A late Soviet textbook on economic planning captured the challenge of the command economy as follows: ‘When approached broadly, the problem of territorial organization of production, besides the economic and social aspects, also touches technical, ecological, planning, architectural, and other questions’ (Kistanov, 1981: 5–6). For this reason, it argued, the problem of territorial organization was always a priori macroeconomic; the optimization of the entire Soviet economy, in turn, was a cybernetic challenge to meet the macroeconomic development goals. TPC optimization grappled continually with a range of local and national challenges and imperatives, working toward a system that would be capable of optimizing any configuration of factors at a given point in time. Thus, a marriage of economic cybernetics and economic geography was key for maintaining this kind of nationally solvent, yet locally alterable system. Unlike some of the earlier ideologically motivated publications on cybernetics for socialism, TPC planning did not advocate a specific teleology, posit eternal ideals, or lay claim to ultimate scientific methods. Instead, it anticipated modifications, a host of changing economic, social, and ecological factors, and sought a high degree of administrative autonomy from national ministries, councils, and central planning organs. Not geared toward a single, optimized, and perfected end goal, TPC optimization models were systems for continual input–output analysis, which would be reconfigured based on new information and research. In time, these systems would also learn, evaluating new inputs against the larger statistical body of past information received.

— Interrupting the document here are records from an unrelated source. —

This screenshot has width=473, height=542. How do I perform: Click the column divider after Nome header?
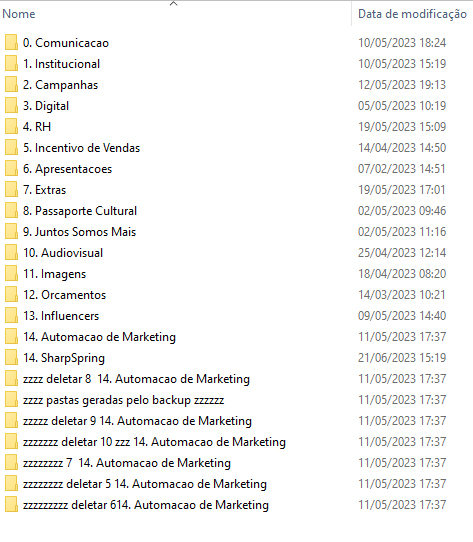351,14
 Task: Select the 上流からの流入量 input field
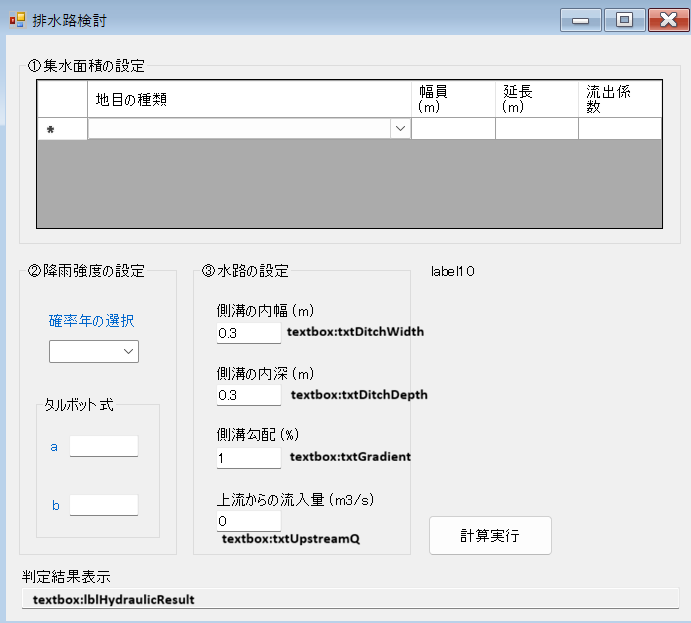point(248,521)
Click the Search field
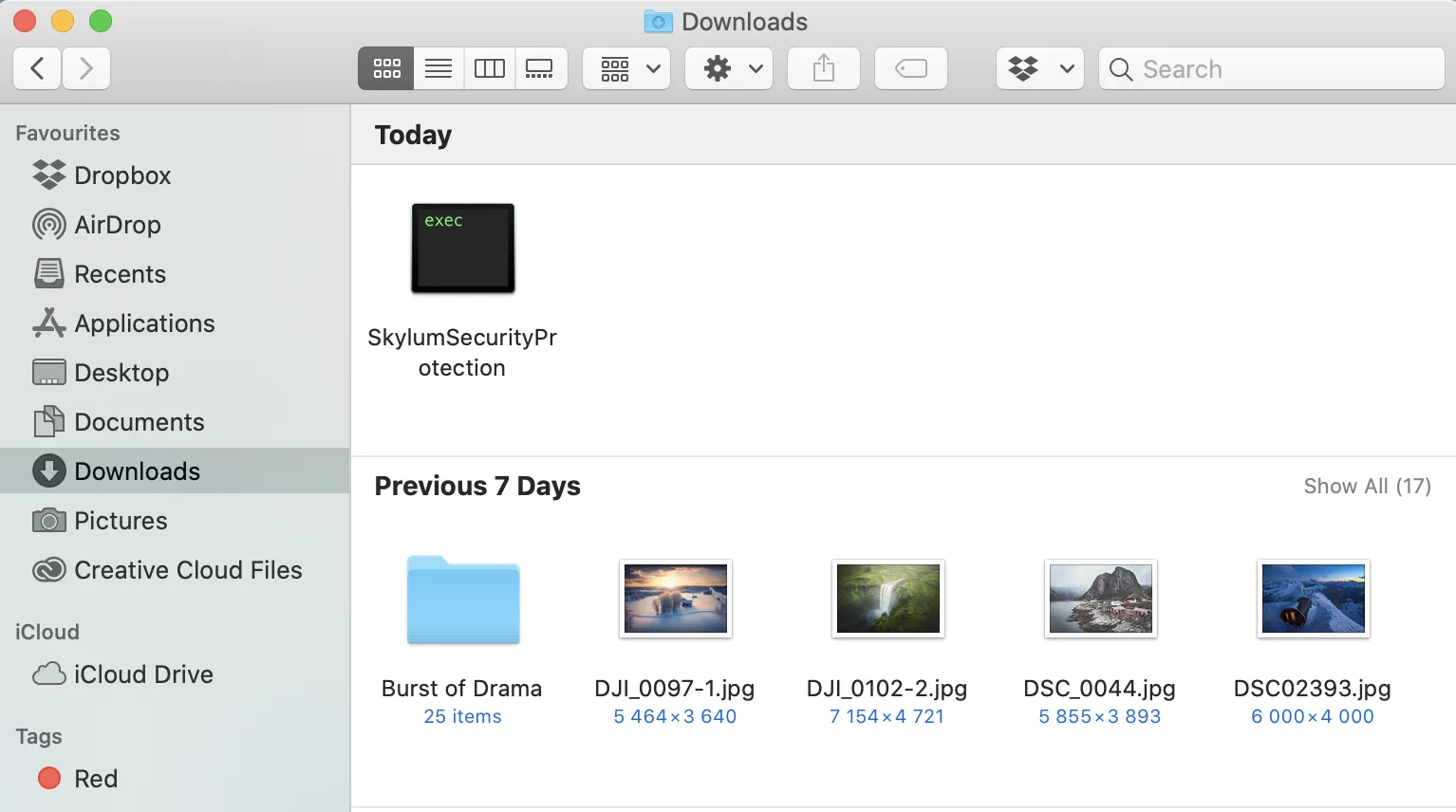 [x=1272, y=68]
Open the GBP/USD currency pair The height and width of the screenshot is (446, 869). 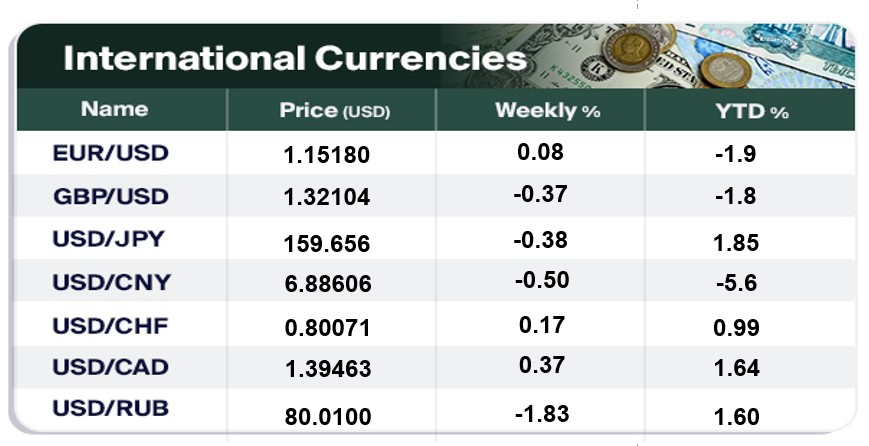(111, 196)
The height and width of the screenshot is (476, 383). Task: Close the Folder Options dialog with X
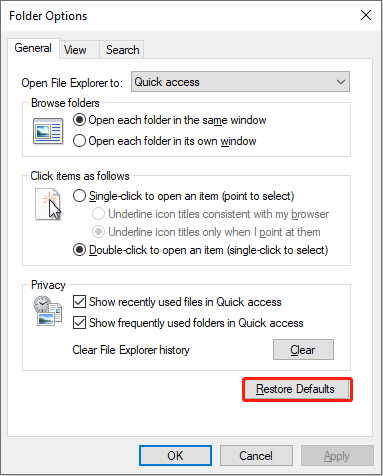(x=366, y=15)
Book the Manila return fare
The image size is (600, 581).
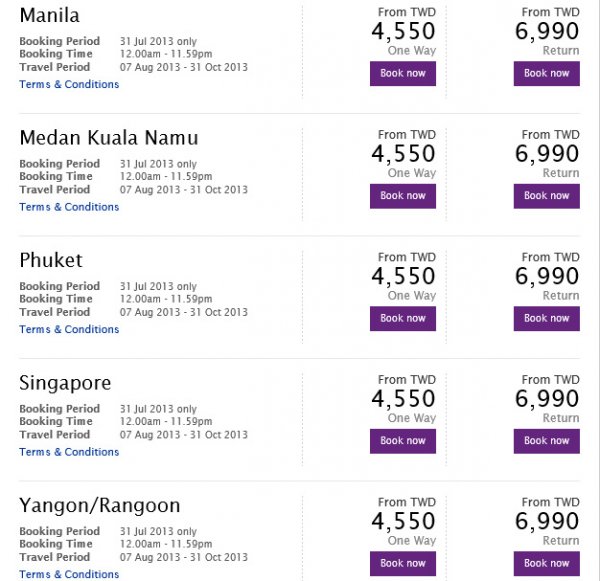pyautogui.click(x=546, y=73)
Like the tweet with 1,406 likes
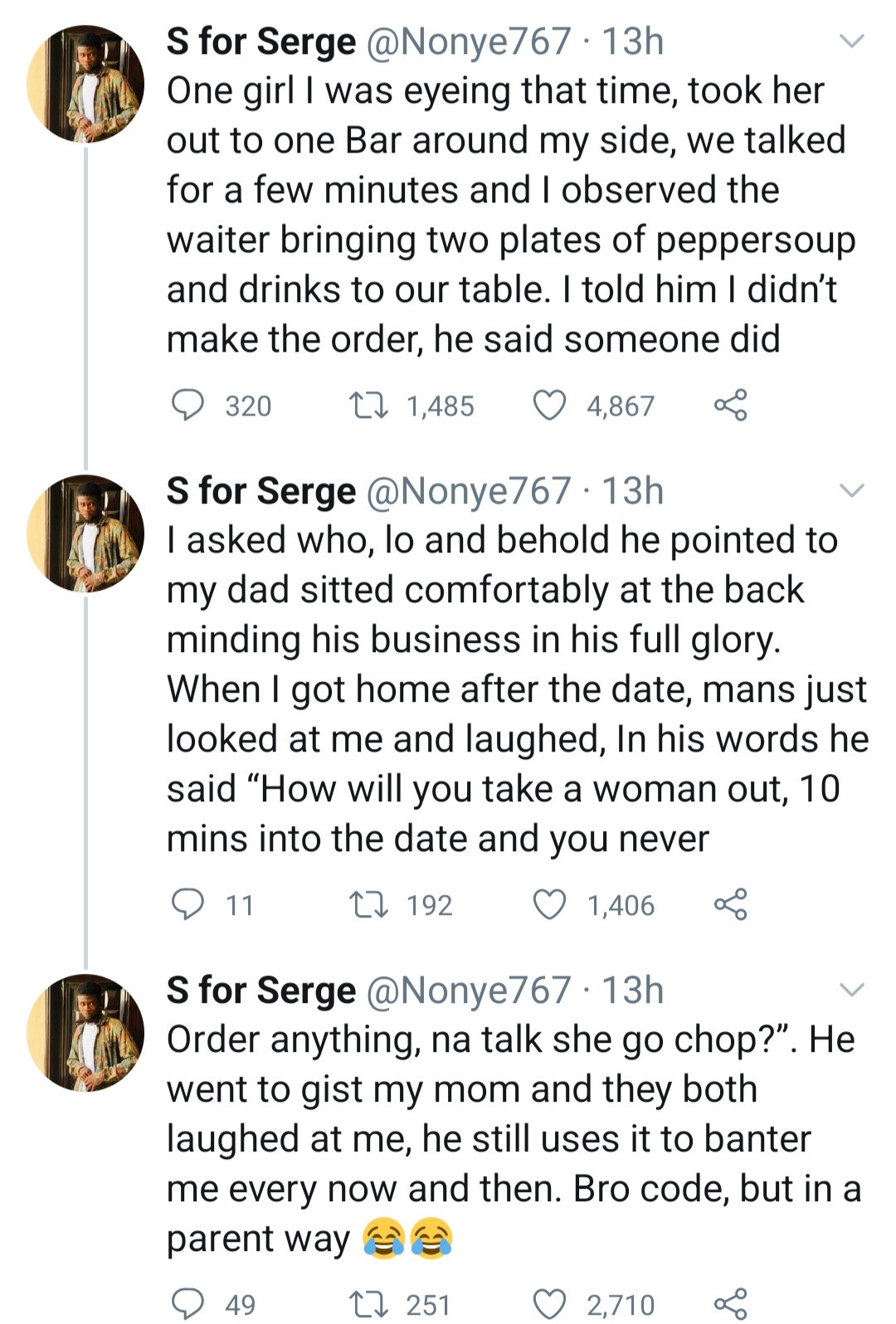 [548, 904]
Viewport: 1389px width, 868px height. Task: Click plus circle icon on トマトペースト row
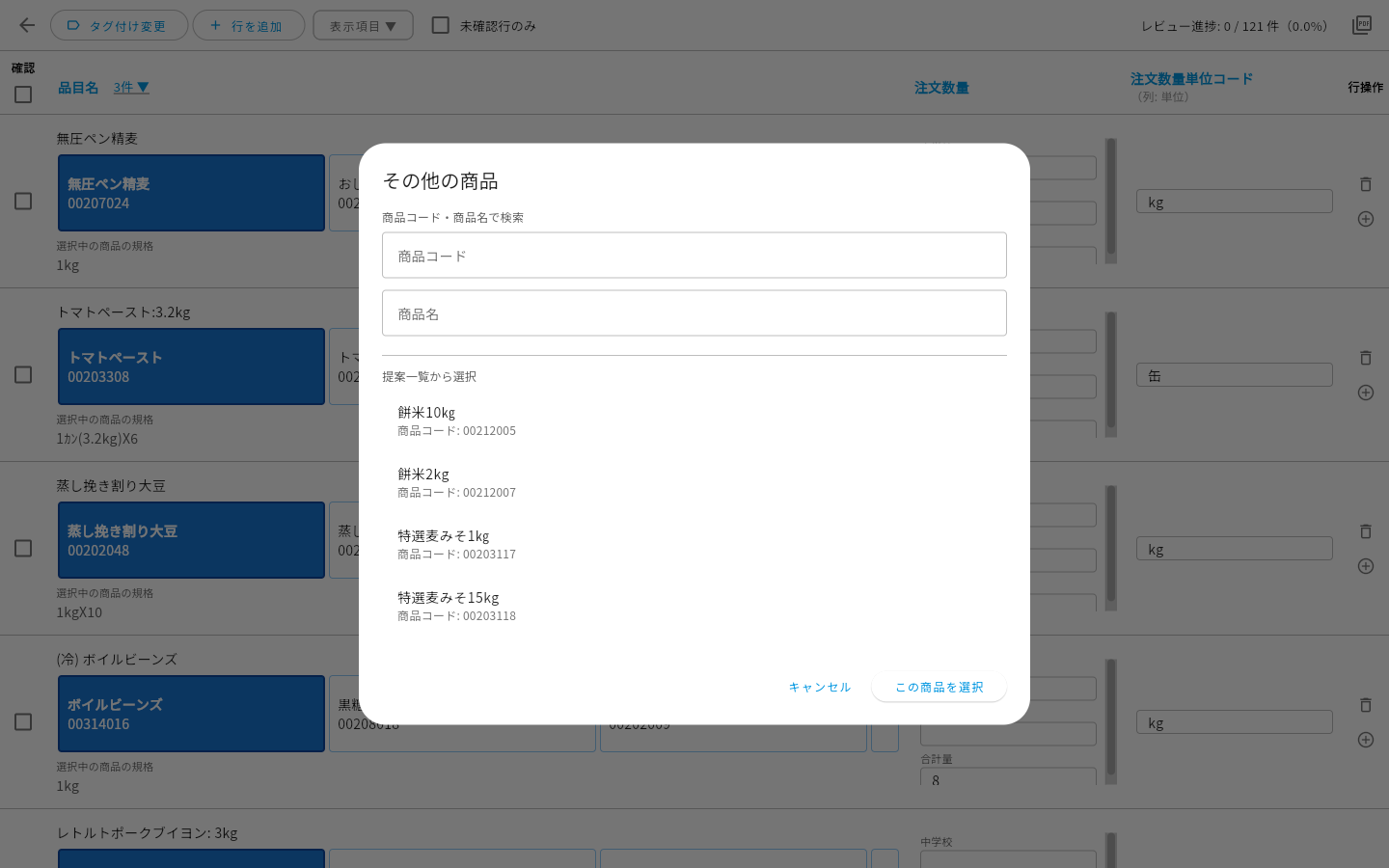click(x=1366, y=393)
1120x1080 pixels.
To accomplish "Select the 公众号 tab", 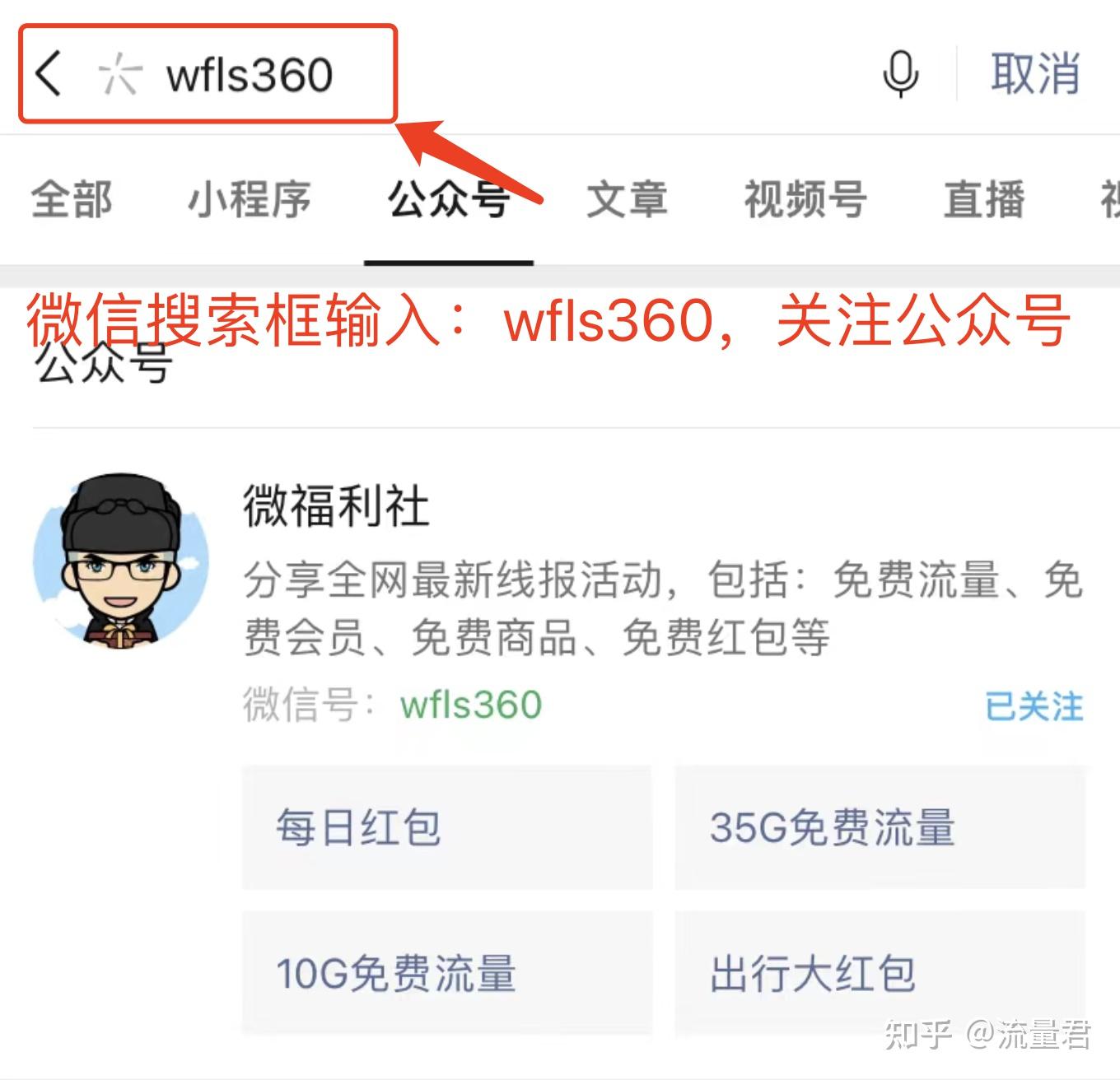I will [449, 200].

The work on mathematical modelling and system optimization coming out of the Academy of Sciences points to the existence of an important late Soviet internalization of cybernetic ideas in Soviet economics. This work not only resonated with the research agendas of CEMI and other Moscow-based institutes, but also aimed to integrate a cybernetic agenda into the core of Soviet regional planning. It also points to a more emergent cybernetic body of operations, which not only enhances our understanding of dynamic systems within late Soviet planning, but also points to the way in which Soviet researchers tried to embed the concept of entropy into central planning through dynamic mathematical modelling.

In conclusion, I would like to return to Nikolai Veduta’s conceptualization of the cybernetic command economy as a massive, steerable whole composed of dynamic moving parts. The work of IEOIP took that challenge to another level, presenting calculations for a total vision of the Soviet economy depicted in spatial terms. The factories, railways, dams, settlements, and entire production complex of the vast Siberian territories had to be ‘hard-wired’ into the landscape, and unlike abstract economic concepts, the built environment was not easily alterable once those elements were in place. In this sense, projects like the OGAS played second fiddle to the actual tasks of computerization within each industry, region, or factory complex, which simply could not wait for a centralized network to emerge. Critical of over-determining and over-centralizing Soviet economic cybernetics, Veduta focused on loose coupling, arguing that loosely coupled systems were much more desirable than the tightly coupled systems of feedbacks usually coveted by cyberneticians. He wrote that if, in a tightly coupled system, the output was not desirable, the system would be far more difficult to change than if there was sufficiently loose coupling to allow for intervention. Thus, in building a computerized system for steering the Soviet economy, he insisted that the network be loosely coupled, localized, and distributed. ‘Practice’, he wrote, ‘always leaves room for uncertainty [sic] in the outcome of any experiment’ (Veduta, 1971: 58). For Veduta working at the Academy of Sciences in Minsk, as well as for the researchers at the Siberian IEOIP, the optimization of the Soviet economy entailed the emergence of complex industrial systems, which, though computerized, would retain a great degree of autonomy. Simply put, Soviet TPC planning was to establish general laws for the cybernetized command economy of the future, where entropy was a positive feature allowing for superior, localized governance.”